-- Exercise aim --
Before printing, remove every picture; then print the lines below exactly, from the first line through the line containing "Given: Follow the Achat/vente link".

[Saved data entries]
----------------
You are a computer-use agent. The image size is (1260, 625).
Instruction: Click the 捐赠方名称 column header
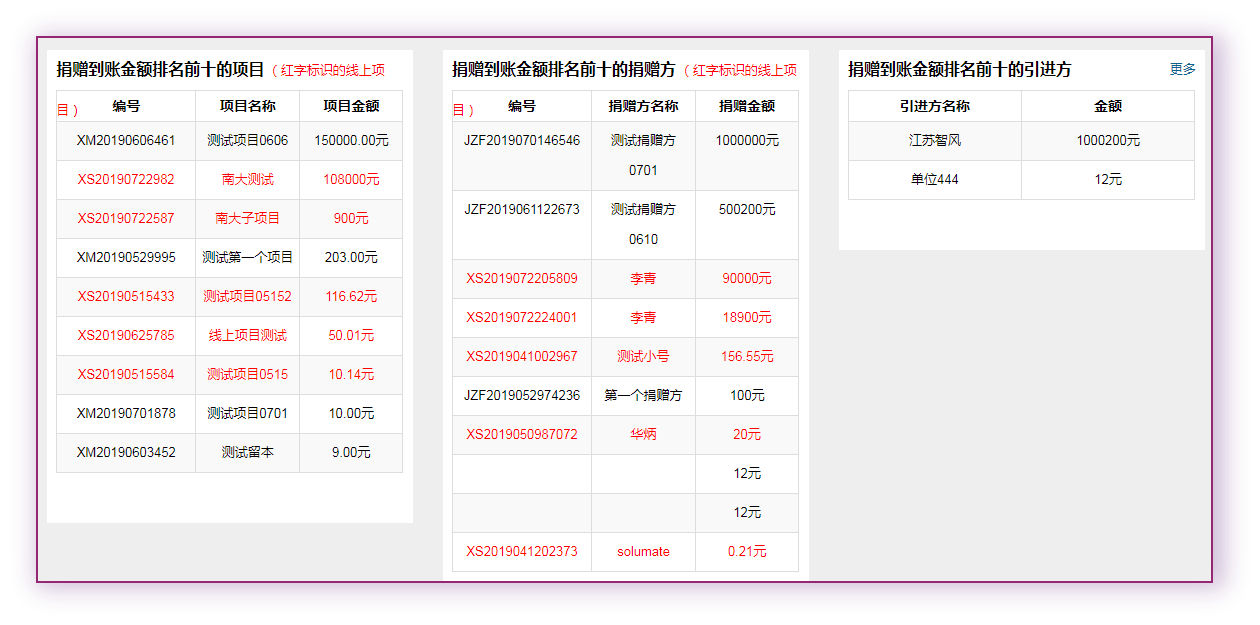pyautogui.click(x=643, y=106)
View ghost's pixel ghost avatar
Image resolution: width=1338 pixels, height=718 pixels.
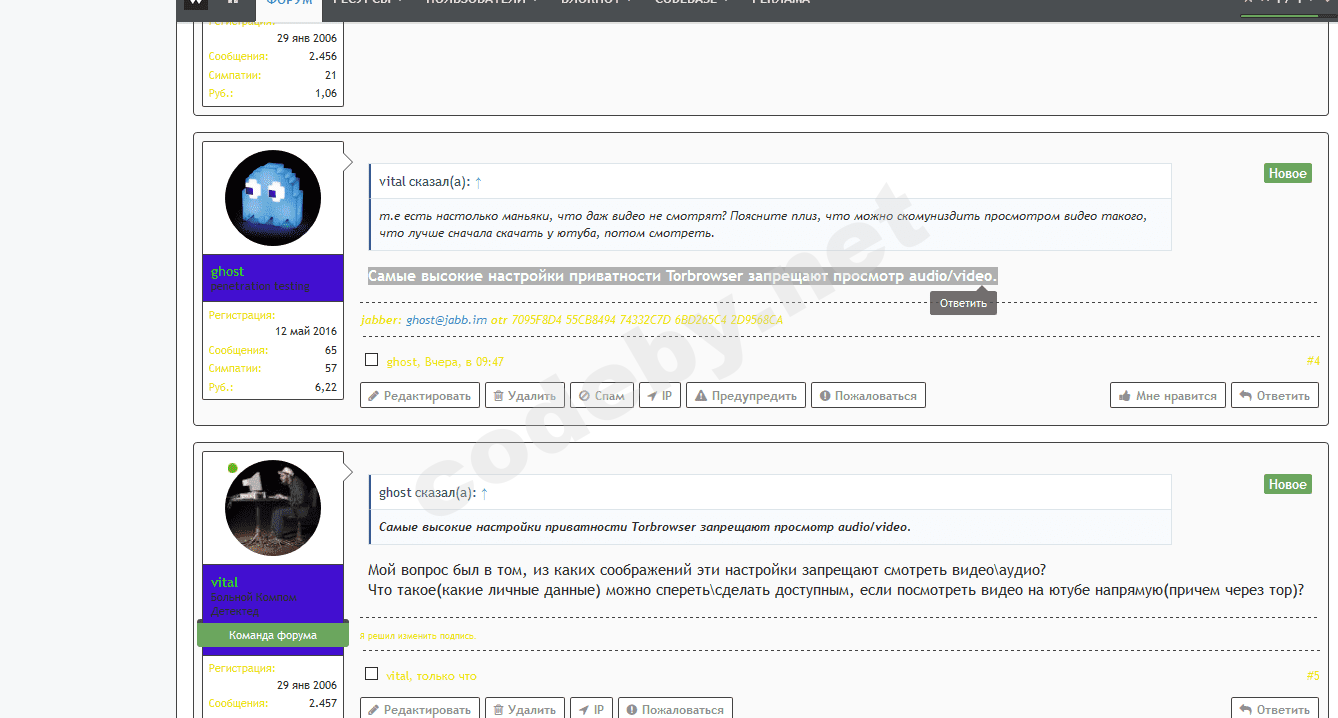click(x=272, y=198)
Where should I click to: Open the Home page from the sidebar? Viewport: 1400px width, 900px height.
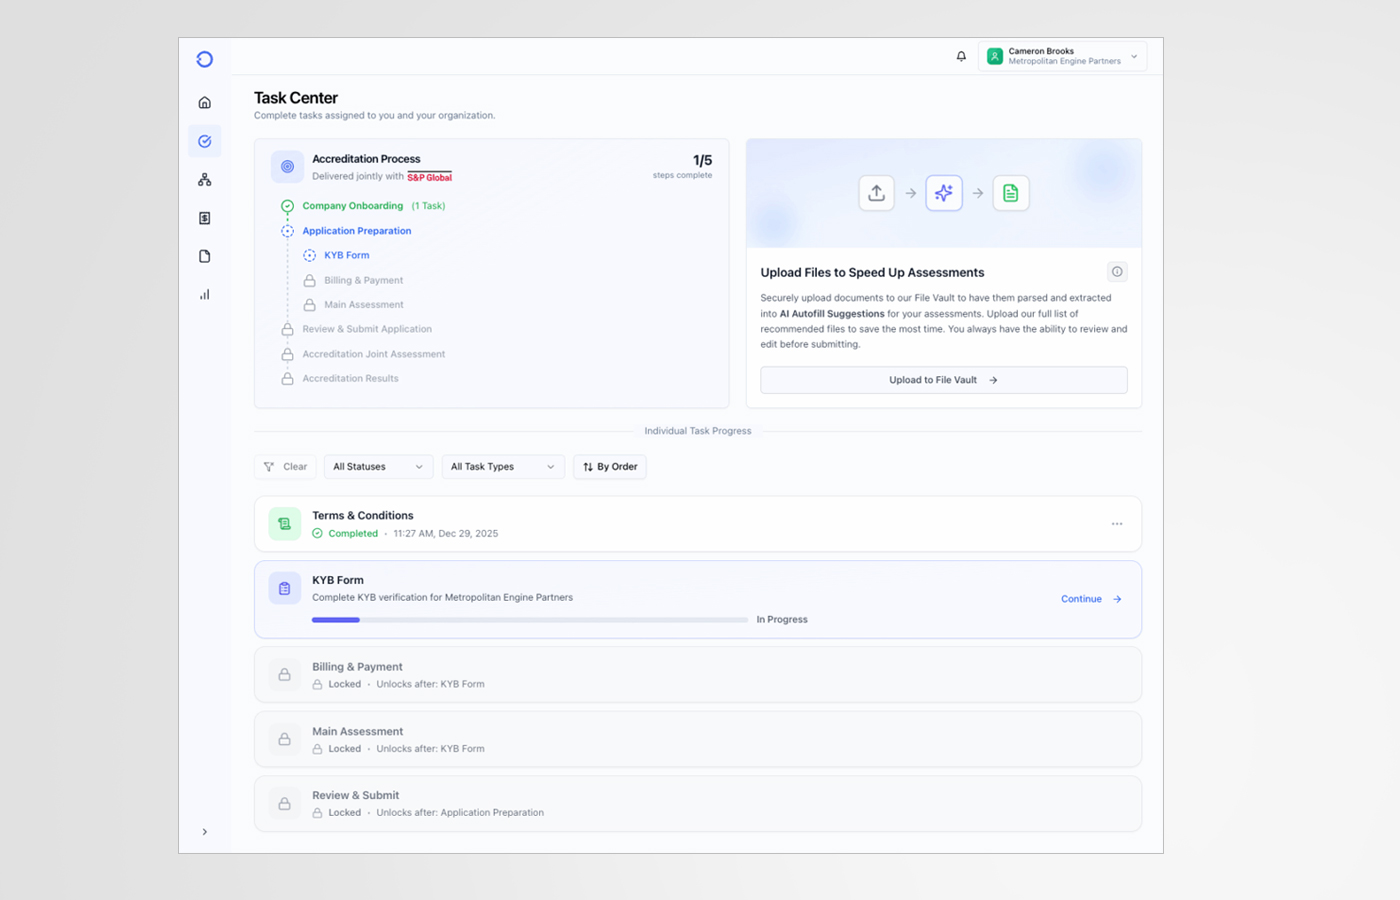click(204, 102)
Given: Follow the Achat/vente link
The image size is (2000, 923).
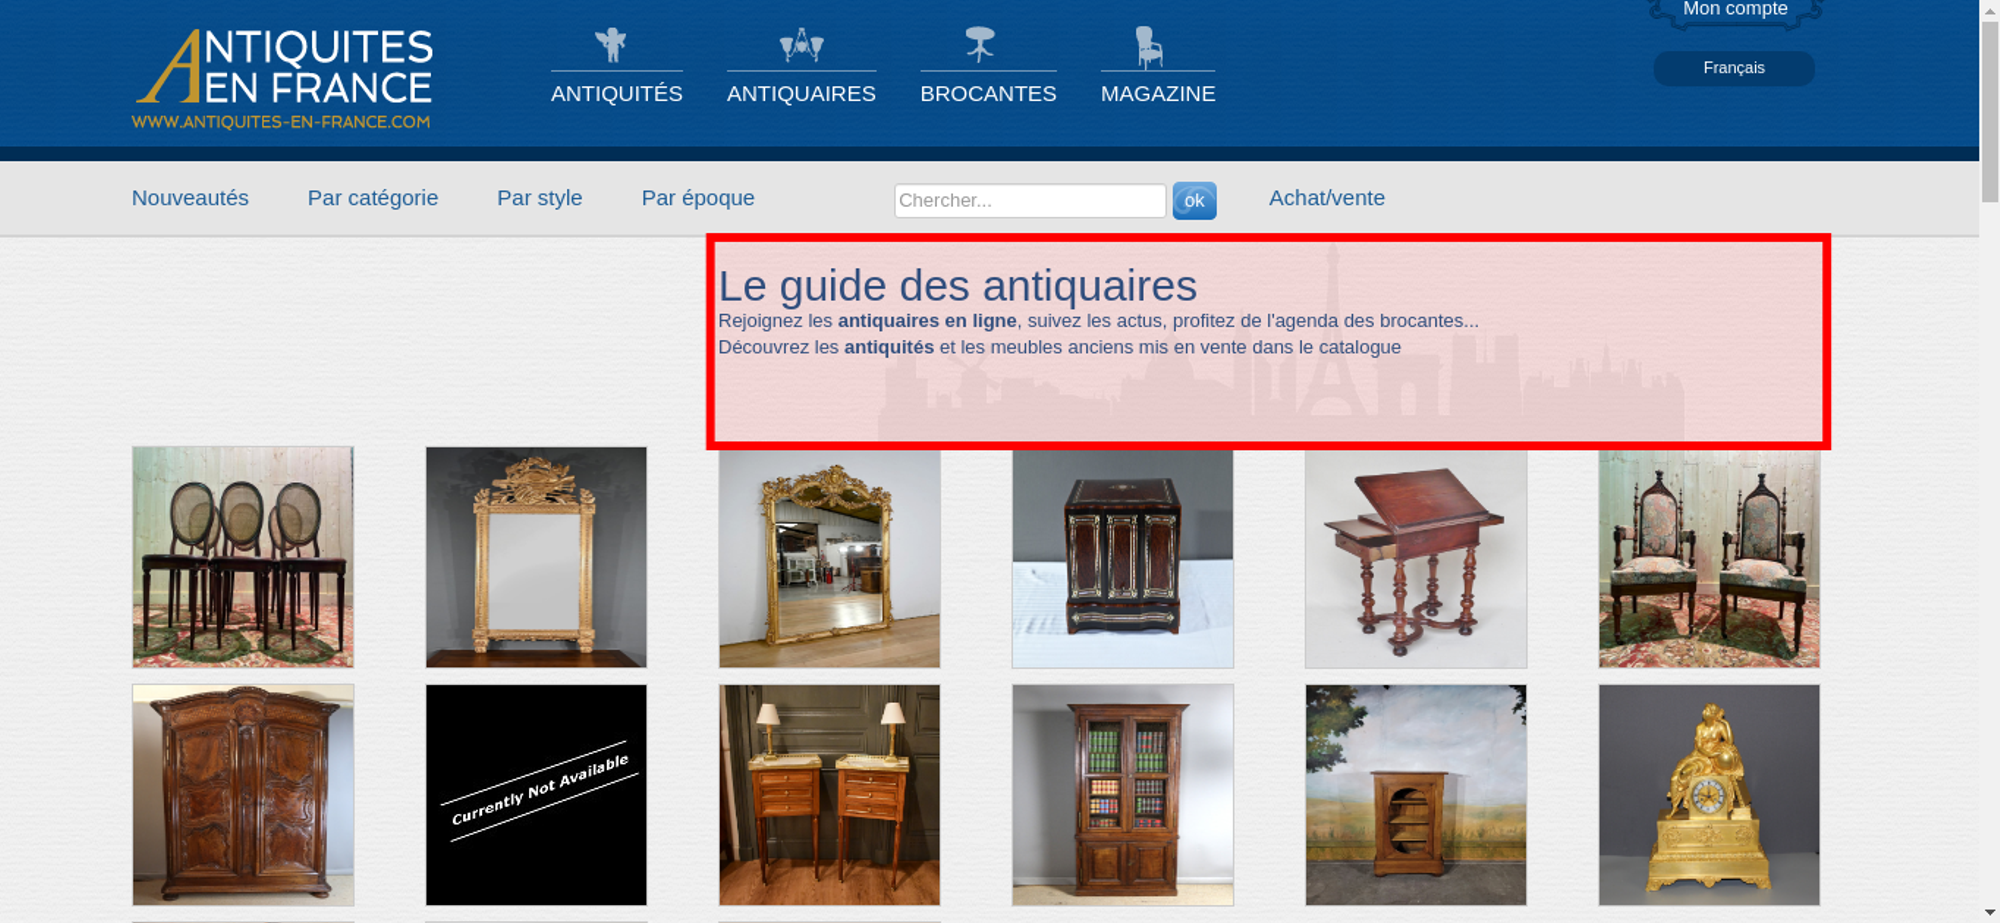Looking at the screenshot, I should [1326, 198].
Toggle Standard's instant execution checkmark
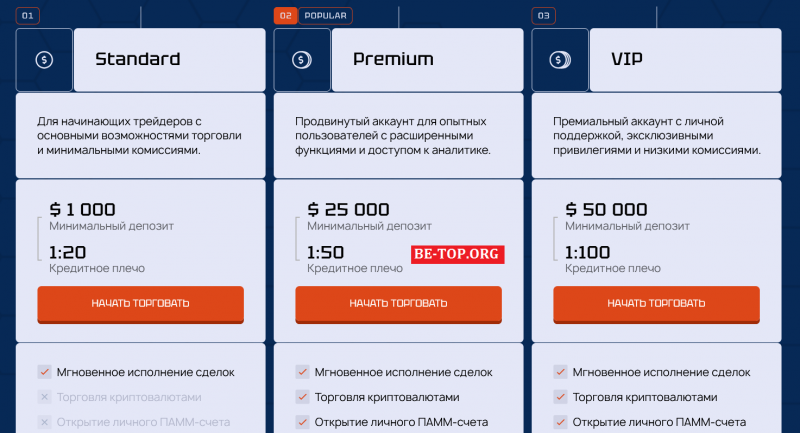 [44, 372]
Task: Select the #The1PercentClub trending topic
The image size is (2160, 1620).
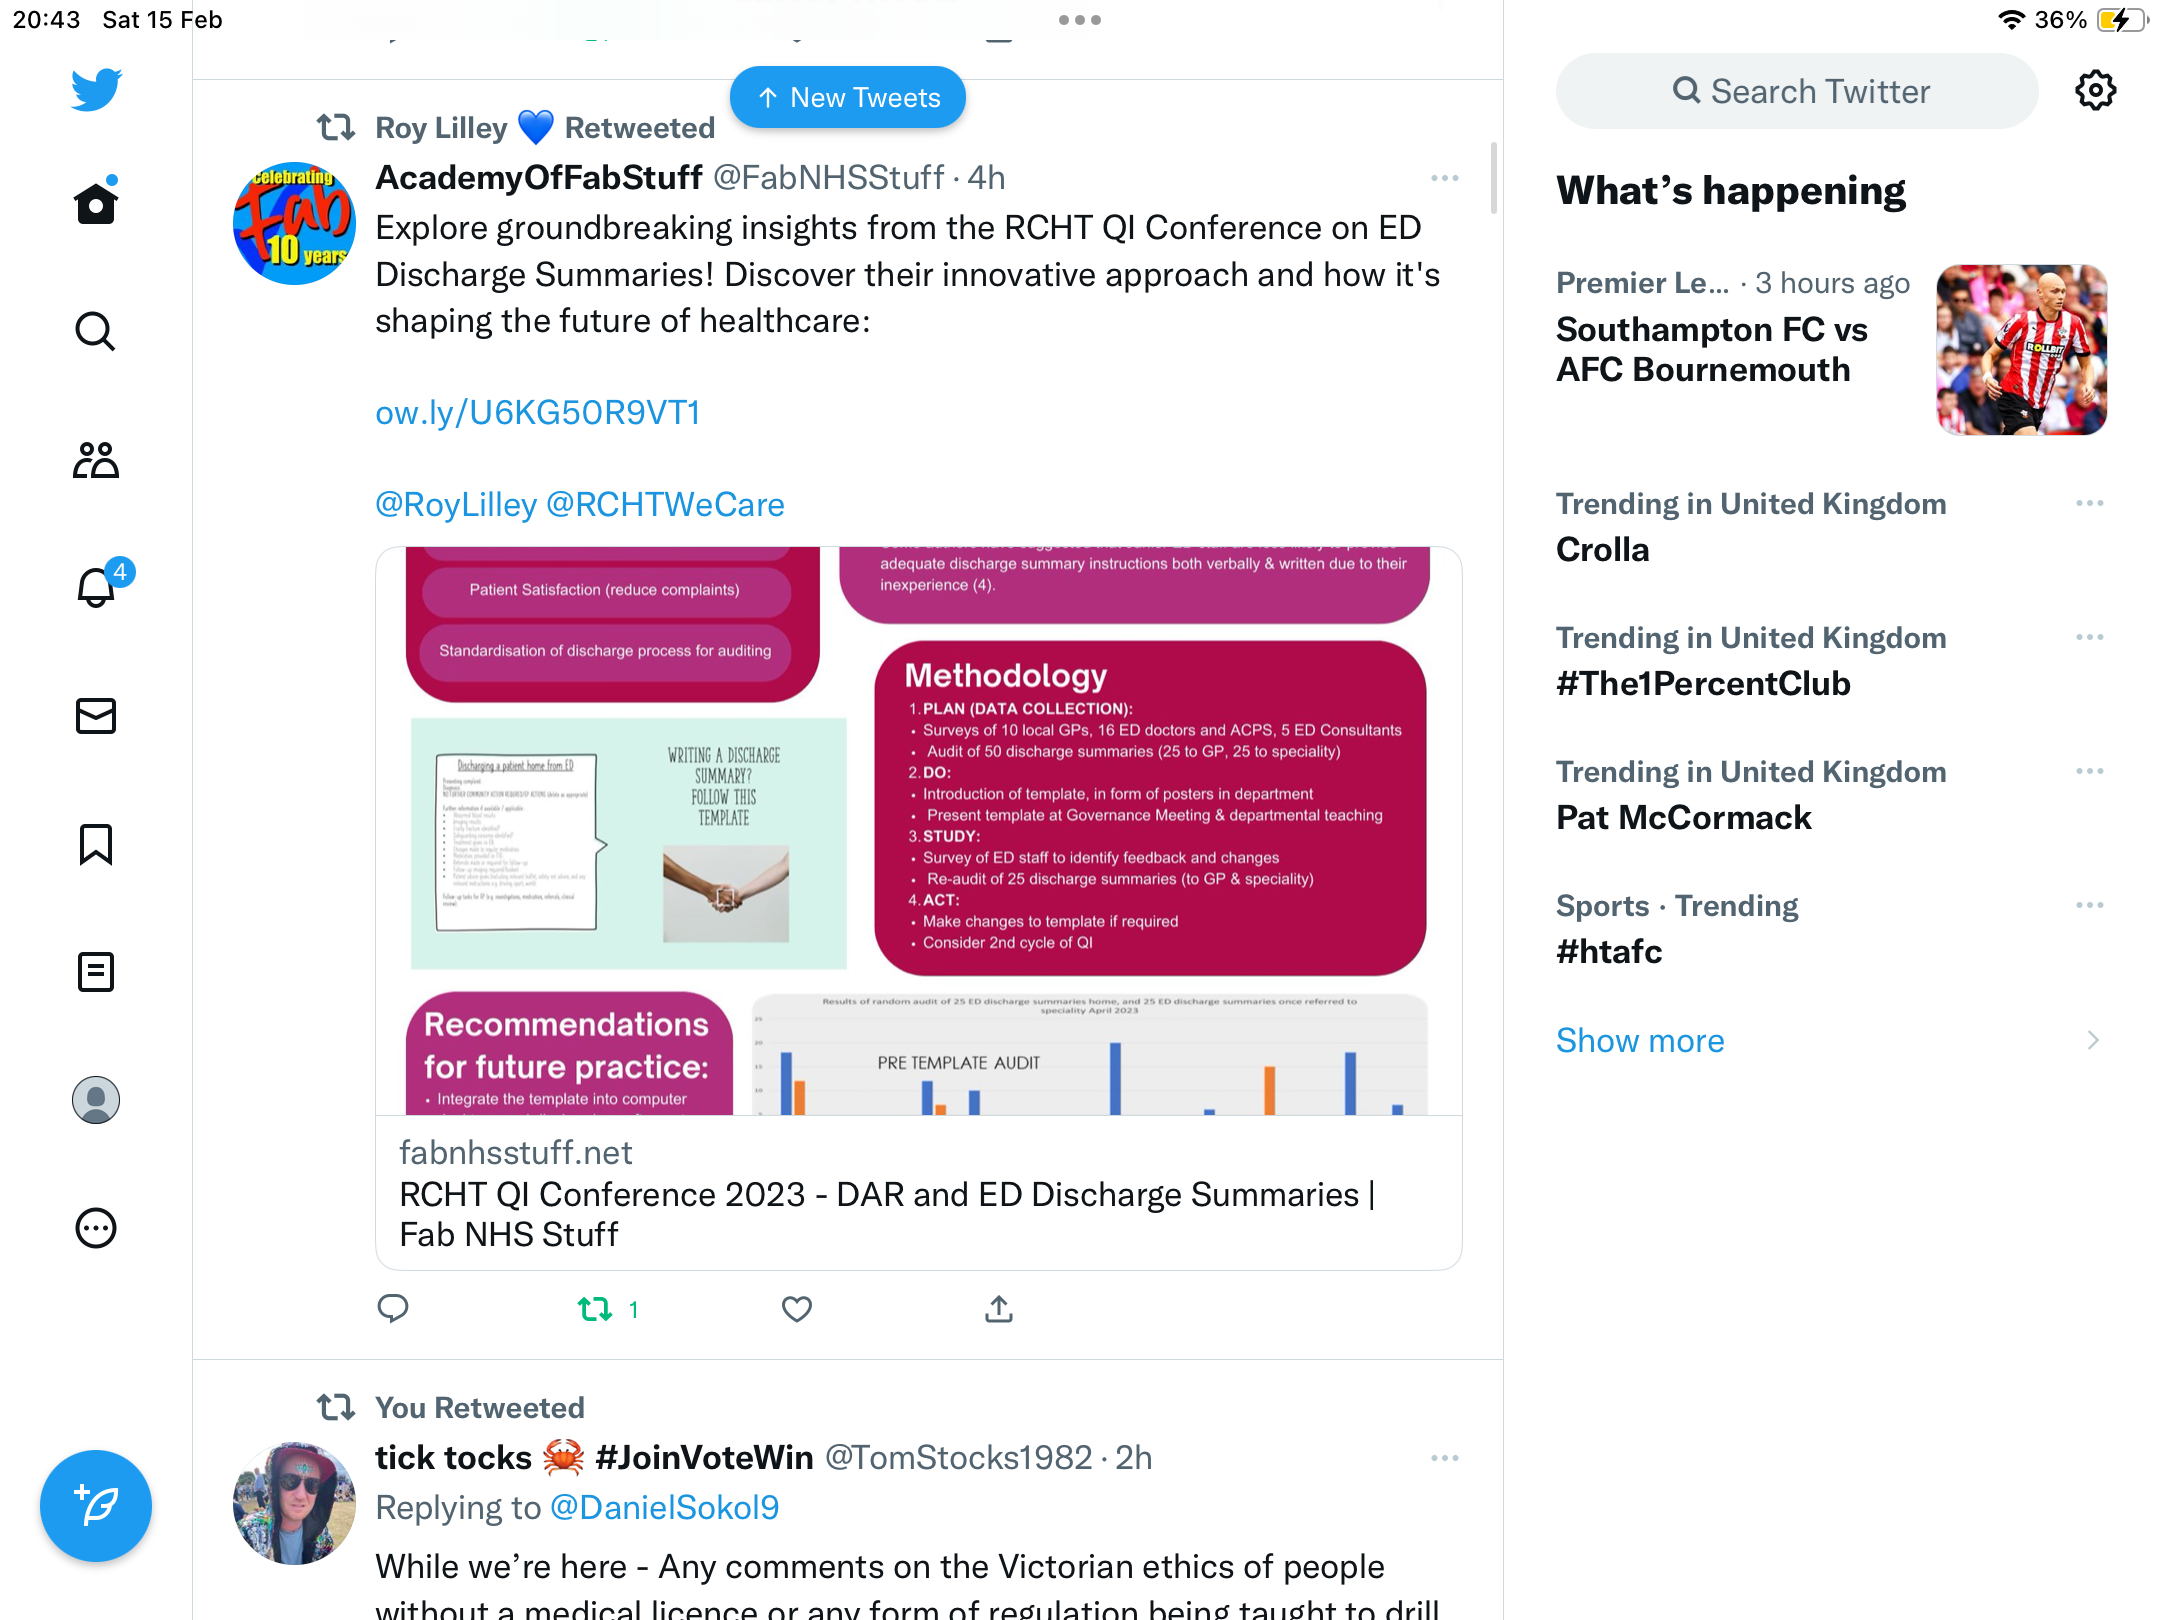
----------------
-- Completed exercise --
You are a computer-use agent. The image size is (1260, 625).
Instruction: Click the 捐赠方名称 column header
pyautogui.click(x=643, y=106)
View ghost's pixel ghost avatar
Image resolution: width=1338 pixels, height=718 pixels.
click(x=272, y=198)
Where should I click to: Open the Home page from the sidebar? Viewport: 1400px width, 900px height.
click(204, 102)
Given: Follow the Achat/vente link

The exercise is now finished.